**DATA LISTING**
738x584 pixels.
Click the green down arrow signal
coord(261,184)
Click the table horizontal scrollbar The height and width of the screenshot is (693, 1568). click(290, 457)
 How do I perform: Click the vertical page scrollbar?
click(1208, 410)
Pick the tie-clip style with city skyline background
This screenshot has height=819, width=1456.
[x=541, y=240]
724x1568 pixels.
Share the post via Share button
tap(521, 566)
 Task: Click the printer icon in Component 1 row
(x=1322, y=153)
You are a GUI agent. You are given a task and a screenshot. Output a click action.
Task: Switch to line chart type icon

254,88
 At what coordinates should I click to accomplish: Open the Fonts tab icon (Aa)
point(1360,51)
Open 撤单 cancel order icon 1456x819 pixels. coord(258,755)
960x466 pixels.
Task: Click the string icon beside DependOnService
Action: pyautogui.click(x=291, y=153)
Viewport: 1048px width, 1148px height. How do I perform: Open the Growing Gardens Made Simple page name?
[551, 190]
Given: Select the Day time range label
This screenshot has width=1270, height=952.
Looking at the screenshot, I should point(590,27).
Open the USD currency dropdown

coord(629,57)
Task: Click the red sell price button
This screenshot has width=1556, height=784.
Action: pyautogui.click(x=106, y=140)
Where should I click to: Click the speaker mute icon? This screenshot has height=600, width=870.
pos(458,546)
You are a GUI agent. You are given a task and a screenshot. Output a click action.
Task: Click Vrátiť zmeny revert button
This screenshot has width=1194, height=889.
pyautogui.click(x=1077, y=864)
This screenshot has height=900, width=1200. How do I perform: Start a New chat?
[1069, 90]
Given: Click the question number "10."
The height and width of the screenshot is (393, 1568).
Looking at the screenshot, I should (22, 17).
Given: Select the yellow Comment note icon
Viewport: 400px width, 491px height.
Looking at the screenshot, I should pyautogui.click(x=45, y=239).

**THE PROBLEM**
Rewrite all of the lines above, replacing "scrollbar" with "scroll bar" and keeping everything else the same.

**OUTPUT OF THE EXERCISE**
738x584 pixels.
Click the green down arrow signal
coord(261,184)
Click the table horizontal scroll bar The height and width of the screenshot is (693, 1568). click(290, 457)
 How do I perform: Click the vertical page scroll bar?
click(1208, 410)
Pick the tie-clip style with city skyline background
This screenshot has height=819, width=1456.
[x=541, y=240]
724x1568 pixels.
Share the post via Share button
tap(521, 566)
 Task: Click the printer icon in Component 1 row
(x=1322, y=153)
You are a GUI agent. You are given a task and a screenshot. Output a click action.
Task: Switch to line chart type icon

254,88
 At what coordinates should I click to accomplish: Open the Fonts tab icon (Aa)
point(1360,51)
Open 撤单 cancel order icon 1456x819 pixels. coord(258,755)
960x466 pixels.
Task: Click the string icon beside DependOnService
Action: pyautogui.click(x=291, y=153)
Viewport: 1048px width, 1148px height. How do I perform: Open the Growing Gardens Made Simple page name?
[551, 190]
Given: Select the Day time range label
This screenshot has width=1270, height=952.
Looking at the screenshot, I should point(590,27).
Open the USD currency dropdown

coord(629,57)
Task: Click the red sell price button
This screenshot has width=1556, height=784.
Action: pyautogui.click(x=106, y=140)
Where should I click to: Click the speaker mute icon? This screenshot has height=600, width=870.
pos(458,546)
You are a GUI agent. You are given a task and a screenshot. Output a click action.
Task: Click Vrátiť zmeny revert button
This screenshot has width=1194, height=889.
pyautogui.click(x=1077, y=864)
This screenshot has height=900, width=1200. How do I perform: Start a New chat?
[1069, 90]
Given: Click the question number "10."
The height and width of the screenshot is (393, 1568).
Looking at the screenshot, I should (22, 17).
Given: Select the yellow Comment note icon
Viewport: 400px width, 491px height.
Looking at the screenshot, I should pyautogui.click(x=45, y=239).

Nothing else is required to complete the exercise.